━━━━━ Material for this exercise
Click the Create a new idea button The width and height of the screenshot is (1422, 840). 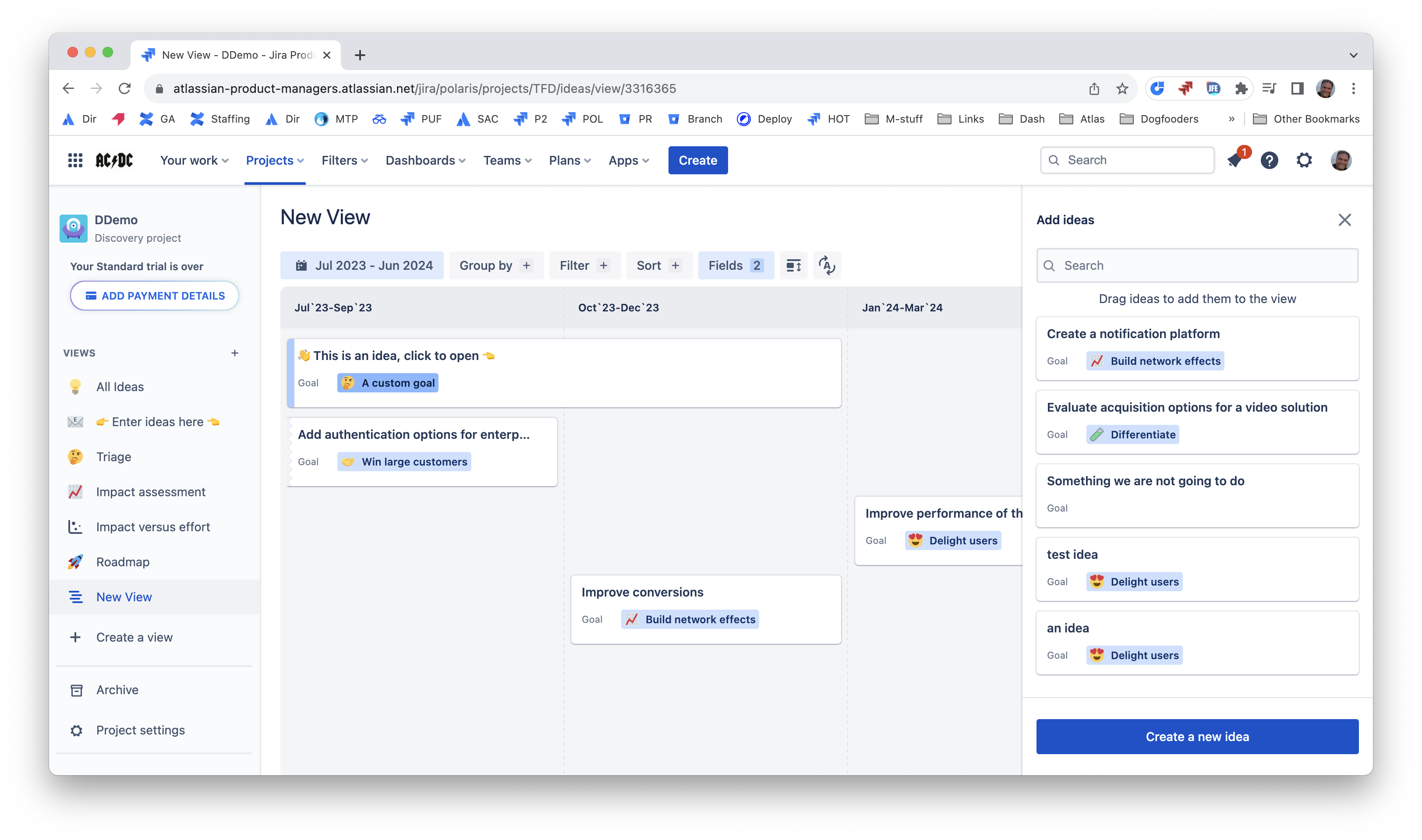point(1197,736)
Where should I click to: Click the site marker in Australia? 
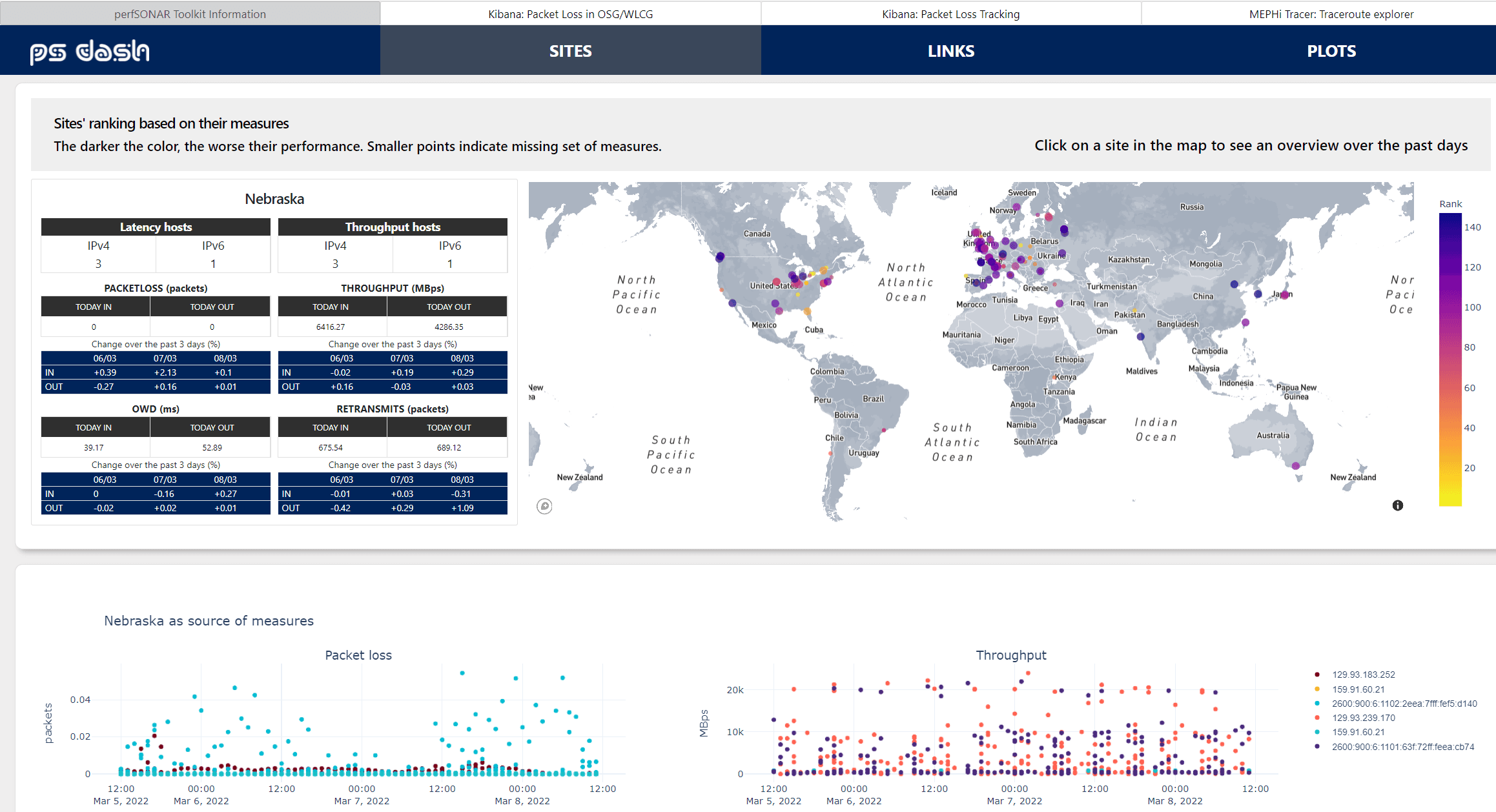click(x=1295, y=465)
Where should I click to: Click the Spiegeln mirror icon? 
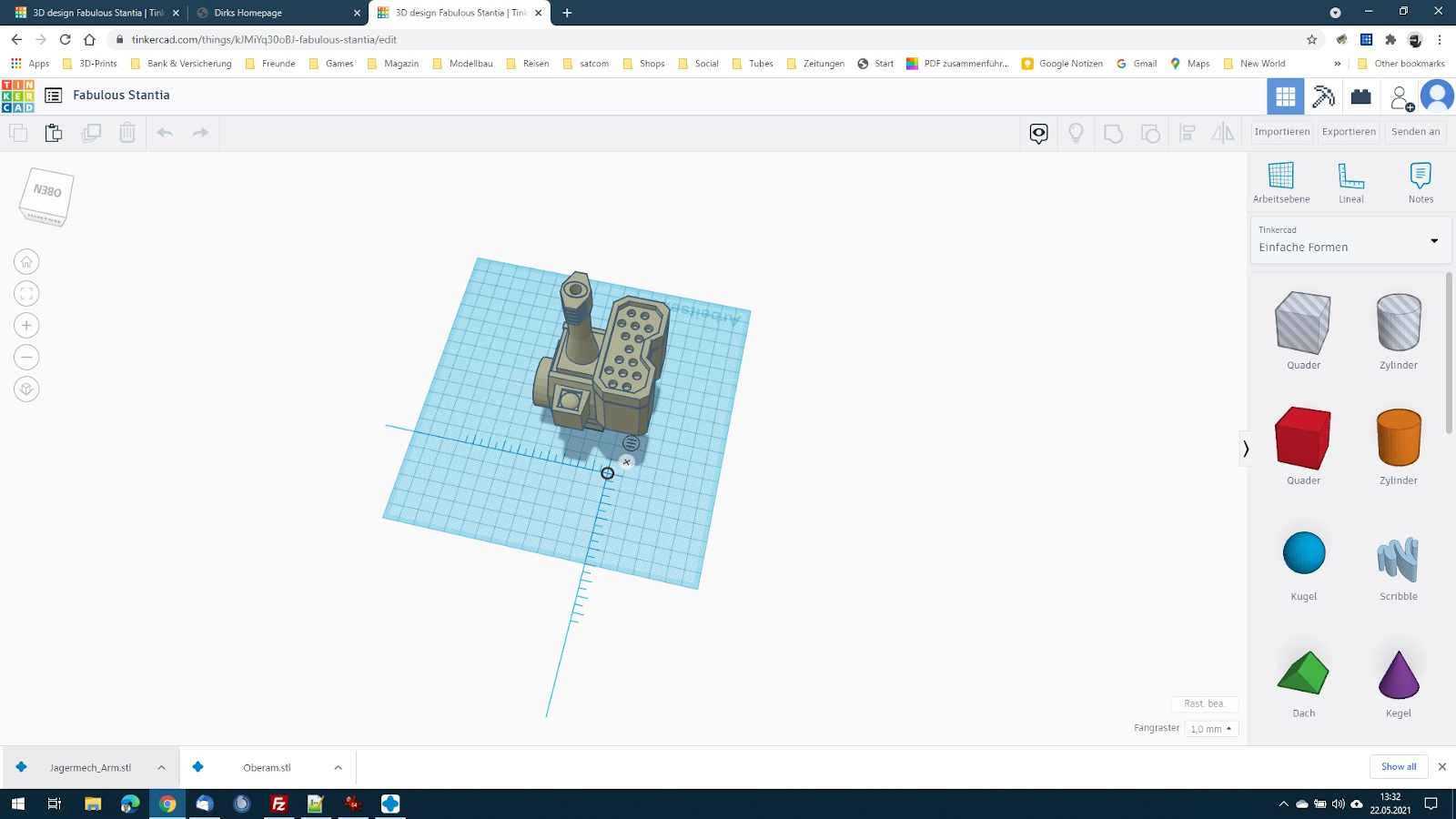coord(1223,133)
━━━━━━━━━━
(Exercise brief): The line that contains "Where should I click to: Click the site" begins the part to retype, and the last line of the records above ends it. Retype both and everything between, exactly, without the pictures.

(Your solution):
Where should I click to: Click the site marker in Australia? 
click(x=1295, y=465)
Where should I click to: Click the Spiegeln mirror icon? 
coord(1223,133)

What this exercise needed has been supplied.